--- START ---

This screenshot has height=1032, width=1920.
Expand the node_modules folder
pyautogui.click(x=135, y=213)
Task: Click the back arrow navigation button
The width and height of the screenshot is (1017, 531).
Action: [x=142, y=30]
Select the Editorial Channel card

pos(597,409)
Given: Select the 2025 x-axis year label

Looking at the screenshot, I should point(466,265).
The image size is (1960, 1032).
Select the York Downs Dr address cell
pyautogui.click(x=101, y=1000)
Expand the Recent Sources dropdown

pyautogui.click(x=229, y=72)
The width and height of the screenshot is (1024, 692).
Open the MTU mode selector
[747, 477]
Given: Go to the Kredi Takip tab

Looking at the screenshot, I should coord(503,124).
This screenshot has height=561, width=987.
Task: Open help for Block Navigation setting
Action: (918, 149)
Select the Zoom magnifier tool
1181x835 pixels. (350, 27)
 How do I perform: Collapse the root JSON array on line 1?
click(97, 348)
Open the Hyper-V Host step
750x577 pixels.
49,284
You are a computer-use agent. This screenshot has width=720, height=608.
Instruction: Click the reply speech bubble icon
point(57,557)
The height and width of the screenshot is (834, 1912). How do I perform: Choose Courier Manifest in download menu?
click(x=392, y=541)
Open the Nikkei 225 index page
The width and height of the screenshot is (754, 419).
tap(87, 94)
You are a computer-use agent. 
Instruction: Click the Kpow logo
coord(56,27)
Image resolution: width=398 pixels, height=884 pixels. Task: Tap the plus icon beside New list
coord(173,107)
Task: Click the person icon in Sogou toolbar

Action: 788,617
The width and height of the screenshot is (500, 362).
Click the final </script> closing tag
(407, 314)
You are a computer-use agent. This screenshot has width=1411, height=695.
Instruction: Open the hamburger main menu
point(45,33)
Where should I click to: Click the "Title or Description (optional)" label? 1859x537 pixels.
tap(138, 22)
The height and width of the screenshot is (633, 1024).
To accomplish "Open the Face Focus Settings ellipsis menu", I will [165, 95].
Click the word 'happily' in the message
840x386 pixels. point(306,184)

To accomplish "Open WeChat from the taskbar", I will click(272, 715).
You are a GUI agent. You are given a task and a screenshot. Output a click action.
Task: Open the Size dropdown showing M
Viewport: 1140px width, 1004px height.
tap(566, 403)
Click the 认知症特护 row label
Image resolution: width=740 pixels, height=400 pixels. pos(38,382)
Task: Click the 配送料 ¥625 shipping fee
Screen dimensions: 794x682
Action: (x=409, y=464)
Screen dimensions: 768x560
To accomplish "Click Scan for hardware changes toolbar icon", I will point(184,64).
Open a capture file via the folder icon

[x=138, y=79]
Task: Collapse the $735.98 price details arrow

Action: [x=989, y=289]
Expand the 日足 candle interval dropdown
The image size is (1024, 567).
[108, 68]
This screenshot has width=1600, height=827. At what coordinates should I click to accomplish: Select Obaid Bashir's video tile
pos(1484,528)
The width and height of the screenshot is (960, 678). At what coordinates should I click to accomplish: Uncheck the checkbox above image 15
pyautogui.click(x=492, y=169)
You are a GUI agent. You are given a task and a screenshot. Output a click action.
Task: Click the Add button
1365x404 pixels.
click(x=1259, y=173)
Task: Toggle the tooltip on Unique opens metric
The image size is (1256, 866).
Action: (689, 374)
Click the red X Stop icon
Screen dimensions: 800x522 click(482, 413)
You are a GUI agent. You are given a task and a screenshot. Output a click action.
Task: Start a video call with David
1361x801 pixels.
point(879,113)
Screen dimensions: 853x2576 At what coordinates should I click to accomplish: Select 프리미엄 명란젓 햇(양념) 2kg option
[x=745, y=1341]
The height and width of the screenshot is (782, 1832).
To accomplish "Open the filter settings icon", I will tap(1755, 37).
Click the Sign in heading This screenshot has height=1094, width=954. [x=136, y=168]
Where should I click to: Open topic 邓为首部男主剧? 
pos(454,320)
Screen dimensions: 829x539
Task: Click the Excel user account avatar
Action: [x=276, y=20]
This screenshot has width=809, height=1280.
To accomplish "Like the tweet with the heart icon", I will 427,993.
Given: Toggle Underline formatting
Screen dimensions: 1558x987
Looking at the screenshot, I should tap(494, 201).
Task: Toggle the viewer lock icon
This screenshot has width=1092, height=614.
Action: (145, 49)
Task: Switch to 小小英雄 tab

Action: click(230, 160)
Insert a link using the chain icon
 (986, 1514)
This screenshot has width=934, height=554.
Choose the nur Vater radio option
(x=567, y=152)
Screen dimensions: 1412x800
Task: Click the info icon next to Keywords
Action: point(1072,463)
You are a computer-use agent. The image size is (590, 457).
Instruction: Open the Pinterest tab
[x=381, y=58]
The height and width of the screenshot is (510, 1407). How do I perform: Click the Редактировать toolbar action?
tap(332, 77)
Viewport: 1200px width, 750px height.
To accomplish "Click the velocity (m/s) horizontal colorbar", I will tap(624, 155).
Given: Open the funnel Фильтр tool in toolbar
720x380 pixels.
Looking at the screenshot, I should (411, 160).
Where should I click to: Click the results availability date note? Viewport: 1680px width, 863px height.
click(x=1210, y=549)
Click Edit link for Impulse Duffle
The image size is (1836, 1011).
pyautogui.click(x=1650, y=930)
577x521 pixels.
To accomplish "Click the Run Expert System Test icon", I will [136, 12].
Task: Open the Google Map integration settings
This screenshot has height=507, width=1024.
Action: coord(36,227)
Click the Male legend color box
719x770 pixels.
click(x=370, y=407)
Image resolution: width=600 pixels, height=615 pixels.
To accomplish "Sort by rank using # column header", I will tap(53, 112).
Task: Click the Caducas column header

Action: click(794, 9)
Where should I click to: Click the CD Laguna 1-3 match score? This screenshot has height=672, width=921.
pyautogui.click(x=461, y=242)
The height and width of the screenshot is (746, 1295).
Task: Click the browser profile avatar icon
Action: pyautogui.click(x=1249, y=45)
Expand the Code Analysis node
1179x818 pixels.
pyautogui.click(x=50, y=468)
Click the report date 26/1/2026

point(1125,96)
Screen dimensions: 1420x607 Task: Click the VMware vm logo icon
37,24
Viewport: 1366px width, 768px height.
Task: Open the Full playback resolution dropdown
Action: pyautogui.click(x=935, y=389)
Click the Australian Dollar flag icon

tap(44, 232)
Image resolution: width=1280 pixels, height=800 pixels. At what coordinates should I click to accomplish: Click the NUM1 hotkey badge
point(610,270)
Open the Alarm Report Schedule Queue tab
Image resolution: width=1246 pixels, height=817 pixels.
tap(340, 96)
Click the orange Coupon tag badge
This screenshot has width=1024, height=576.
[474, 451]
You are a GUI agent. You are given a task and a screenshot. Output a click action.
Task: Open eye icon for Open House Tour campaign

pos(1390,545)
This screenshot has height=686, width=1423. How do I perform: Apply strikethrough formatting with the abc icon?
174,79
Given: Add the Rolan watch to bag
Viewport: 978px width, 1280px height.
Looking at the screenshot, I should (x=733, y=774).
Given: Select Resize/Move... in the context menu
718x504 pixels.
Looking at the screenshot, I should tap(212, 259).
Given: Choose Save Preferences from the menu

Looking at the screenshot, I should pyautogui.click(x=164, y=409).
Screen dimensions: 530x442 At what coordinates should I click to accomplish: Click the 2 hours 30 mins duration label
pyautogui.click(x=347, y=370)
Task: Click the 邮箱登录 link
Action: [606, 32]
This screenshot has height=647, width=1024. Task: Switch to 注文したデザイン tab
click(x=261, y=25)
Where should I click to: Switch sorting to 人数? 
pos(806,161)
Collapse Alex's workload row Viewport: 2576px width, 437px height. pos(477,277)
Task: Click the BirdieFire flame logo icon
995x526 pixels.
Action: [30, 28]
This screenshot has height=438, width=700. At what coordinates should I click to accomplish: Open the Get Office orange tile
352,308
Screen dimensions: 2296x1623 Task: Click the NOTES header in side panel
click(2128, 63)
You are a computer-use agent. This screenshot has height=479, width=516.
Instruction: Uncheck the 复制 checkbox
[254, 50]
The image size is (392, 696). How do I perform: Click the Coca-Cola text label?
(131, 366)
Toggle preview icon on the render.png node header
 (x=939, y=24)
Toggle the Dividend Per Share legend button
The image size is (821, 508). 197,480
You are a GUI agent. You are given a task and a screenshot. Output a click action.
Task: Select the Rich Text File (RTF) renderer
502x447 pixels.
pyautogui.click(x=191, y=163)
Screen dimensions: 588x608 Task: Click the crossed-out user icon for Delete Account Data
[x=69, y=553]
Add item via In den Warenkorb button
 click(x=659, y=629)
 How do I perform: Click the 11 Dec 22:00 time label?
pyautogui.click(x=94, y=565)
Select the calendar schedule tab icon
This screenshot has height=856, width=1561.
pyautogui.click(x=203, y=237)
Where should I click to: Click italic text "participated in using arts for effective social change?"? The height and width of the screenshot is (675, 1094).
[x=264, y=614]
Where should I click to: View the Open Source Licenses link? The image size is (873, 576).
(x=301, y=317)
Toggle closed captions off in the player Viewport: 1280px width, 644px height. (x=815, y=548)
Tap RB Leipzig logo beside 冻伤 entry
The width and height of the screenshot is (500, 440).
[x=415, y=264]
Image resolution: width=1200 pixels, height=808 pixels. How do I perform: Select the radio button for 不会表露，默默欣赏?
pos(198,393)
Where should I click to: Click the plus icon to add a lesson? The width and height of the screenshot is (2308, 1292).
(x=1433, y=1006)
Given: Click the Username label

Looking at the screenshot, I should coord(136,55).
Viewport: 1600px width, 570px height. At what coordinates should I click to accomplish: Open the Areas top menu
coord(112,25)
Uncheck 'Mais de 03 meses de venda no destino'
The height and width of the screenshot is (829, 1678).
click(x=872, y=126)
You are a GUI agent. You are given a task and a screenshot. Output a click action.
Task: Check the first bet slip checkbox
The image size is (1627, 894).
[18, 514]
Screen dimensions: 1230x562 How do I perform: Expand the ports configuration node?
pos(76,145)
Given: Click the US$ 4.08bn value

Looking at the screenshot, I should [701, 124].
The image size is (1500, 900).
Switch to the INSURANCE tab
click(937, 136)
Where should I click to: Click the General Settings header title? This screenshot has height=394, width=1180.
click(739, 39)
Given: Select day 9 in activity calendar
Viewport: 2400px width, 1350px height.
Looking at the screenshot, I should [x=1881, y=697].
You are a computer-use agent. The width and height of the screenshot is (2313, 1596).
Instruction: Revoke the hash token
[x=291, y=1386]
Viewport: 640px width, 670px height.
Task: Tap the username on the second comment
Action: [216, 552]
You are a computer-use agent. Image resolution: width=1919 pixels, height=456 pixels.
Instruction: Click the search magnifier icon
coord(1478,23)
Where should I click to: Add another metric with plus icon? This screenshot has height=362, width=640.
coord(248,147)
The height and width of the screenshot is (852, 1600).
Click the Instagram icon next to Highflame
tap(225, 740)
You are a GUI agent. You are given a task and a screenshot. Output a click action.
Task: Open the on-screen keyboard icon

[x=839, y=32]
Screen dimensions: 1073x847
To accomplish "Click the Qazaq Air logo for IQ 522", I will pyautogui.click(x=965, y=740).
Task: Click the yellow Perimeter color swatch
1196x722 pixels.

--- END ---

Search the records above for the string "calendar". Report each line that has it.

Select the calendar schedule tab icon
Given: Select day 9 in activity calendar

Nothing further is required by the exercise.